# YOUR GOAL
Render the records below as a Markdown table with the columns Row and Line, giving each line's row number and its text and omitting blank lines.

(Pointing data rows)
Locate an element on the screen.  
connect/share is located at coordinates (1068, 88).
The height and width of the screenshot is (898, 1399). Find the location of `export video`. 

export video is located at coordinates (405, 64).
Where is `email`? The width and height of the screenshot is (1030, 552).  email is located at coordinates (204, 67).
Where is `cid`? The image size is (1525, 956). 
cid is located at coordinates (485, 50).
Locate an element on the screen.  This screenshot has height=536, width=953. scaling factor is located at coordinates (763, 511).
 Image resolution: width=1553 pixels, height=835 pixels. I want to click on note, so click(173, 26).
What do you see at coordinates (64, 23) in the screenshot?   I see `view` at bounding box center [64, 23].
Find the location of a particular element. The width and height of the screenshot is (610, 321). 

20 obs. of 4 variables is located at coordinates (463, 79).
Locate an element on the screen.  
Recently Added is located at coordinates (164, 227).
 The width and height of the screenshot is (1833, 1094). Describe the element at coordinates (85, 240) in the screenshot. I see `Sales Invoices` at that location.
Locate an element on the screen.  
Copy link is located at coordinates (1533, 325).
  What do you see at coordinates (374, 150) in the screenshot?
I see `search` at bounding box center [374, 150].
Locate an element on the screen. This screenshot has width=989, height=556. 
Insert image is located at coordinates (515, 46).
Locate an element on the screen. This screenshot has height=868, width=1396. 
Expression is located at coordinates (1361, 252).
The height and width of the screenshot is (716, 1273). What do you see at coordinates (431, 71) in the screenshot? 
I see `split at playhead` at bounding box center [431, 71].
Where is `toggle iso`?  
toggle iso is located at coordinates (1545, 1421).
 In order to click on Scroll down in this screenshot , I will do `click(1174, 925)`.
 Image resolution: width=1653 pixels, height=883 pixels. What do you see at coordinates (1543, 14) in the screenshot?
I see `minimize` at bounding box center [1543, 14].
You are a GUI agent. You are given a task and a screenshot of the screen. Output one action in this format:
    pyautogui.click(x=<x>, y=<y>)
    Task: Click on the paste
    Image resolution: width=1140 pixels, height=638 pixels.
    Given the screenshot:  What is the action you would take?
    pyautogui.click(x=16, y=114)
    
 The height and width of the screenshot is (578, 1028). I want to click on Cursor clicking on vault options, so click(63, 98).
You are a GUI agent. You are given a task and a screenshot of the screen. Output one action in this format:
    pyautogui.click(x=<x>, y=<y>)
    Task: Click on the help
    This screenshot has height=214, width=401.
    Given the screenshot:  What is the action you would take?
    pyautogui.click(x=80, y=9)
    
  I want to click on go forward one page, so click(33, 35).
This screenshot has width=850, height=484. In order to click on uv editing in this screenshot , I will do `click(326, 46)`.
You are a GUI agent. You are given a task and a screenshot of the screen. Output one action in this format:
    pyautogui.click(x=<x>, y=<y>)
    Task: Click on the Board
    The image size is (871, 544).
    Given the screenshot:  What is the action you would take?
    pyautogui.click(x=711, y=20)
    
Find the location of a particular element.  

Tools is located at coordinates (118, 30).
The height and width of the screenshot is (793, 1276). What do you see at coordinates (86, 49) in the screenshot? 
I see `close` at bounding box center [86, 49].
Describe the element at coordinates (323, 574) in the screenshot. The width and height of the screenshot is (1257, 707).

# OUTPUT FOR THIS TASK
| Row | Line |
|---|---|
| 1 | Locate an element on the screen.   |
| 2 | connect/share is located at coordinates (1068, 88). |
| 3 | The height and width of the screenshot is (898, 1399). Find the location of `export video`.  |
| 4 | export video is located at coordinates (405, 64). |
| 5 | Where is `email`? The width and height of the screenshot is (1030, 552).  email is located at coordinates (204, 67). |
| 6 | Where is `cid`? The image size is (1525, 956).  |
| 7 | cid is located at coordinates (485, 50). |
| 8 | Locate an element on the screen.  This screenshot has height=536, width=953. scaling factor is located at coordinates (763, 511). |
| 9 |  Image resolution: width=1553 pixels, height=835 pixels. I want to click on note, so click(173, 26). |
| 10 | What do you see at coordinates (64, 23) in the screenshot?   I see `view` at bounding box center [64, 23]. |
| 11 | Find the location of a particular element. The width and height of the screenshot is (610, 321).  |
| 12 | 20 obs. of 4 variables is located at coordinates (463, 79). |
| 13 | Locate an element on the screen.   |
| 14 | Recently Added is located at coordinates (164, 227). |
| 15 |  The width and height of the screenshot is (1833, 1094). Describe the element at coordinates (85, 240) in the screenshot. I see `Sales Invoices` at that location. |
| 16 | Locate an element on the screen.   |
| 17 | Copy link is located at coordinates (1533, 325). |
| 18 |   What do you see at coordinates (374, 150) in the screenshot? |
| 19 | I see `search` at bounding box center [374, 150]. |
| 20 | Locate an element on the screen. This screenshot has width=989, height=556.  |
| 21 | Insert image is located at coordinates (515, 46). |
| 22 | Locate an element on the screen. This screenshot has height=868, width=1396.  |
| 23 | Expression is located at coordinates (1361, 252). |
| 24 | The height and width of the screenshot is (716, 1273). What do you see at coordinates (431, 71) in the screenshot?  |
| 25 | I see `split at playhead` at bounding box center [431, 71]. |
| 26 | Where is `toggle iso`?   |
| 27 | toggle iso is located at coordinates (1545, 1421). |
| 28 |  In order to click on Scroll down in this screenshot , I will do `click(1174, 925)`. |
| 29 |  Image resolution: width=1653 pixels, height=883 pixels. What do you see at coordinates (1543, 14) in the screenshot? |
| 30 | I see `minimize` at bounding box center [1543, 14]. |
| 31 | You are a GUI agent. You are given a task and a screenshot of the screen. Output one action in this format: |
| 32 |     pyautogui.click(x=<x>, y=<y>) |
| 33 |     Task: Click on the paste |
| 34 |     Image resolution: width=1140 pixels, height=638 pixels. |
| 35 |     Given the screenshot:  What is the action you would take? |
| 36 |     pyautogui.click(x=16, y=114) |
| 37 |  The height and width of the screenshot is (578, 1028). I want to click on Cursor clicking on vault options, so click(63, 98). |
| 38 | You are a GUI agent. You are given a task and a screenshot of the screen. Output one action in this format: |
| 39 |     pyautogui.click(x=<x>, y=<y>) |
| 40 |     Task: Click on the help |
| 41 |     This screenshot has height=214, width=401. |
| 42 |     Given the screenshot:  What is the action you would take? |
| 43 |     pyautogui.click(x=80, y=9) |
| 44 |   I want to click on go forward one page, so click(33, 35). |
| 45 | This screenshot has width=850, height=484. In order to click on uv editing in this screenshot , I will do `click(326, 46)`. |
| 46 | You are a GUI agent. You are given a task and a screenshot of the screen. Output one action in this format: |
| 47 |     pyautogui.click(x=<x>, y=<y>) |
| 48 |     Task: Click on the Board |
| 49 |     The image size is (871, 544). |
| 50 |     Given the screenshot:  What is the action you would take? |
| 51 |     pyautogui.click(x=711, y=20) |
| 52 | Find the location of a particular element.   |
| 53 | Tools is located at coordinates (118, 30). |
| 54 | The height and width of the screenshot is (793, 1276). What do you see at coordinates (86, 49) in the screenshot?  |
| 55 | I see `close` at bounding box center [86, 49]. |
| 56 | Describe the element at coordinates (323, 574) in the screenshot. The width and height of the screenshot is (1257, 707). |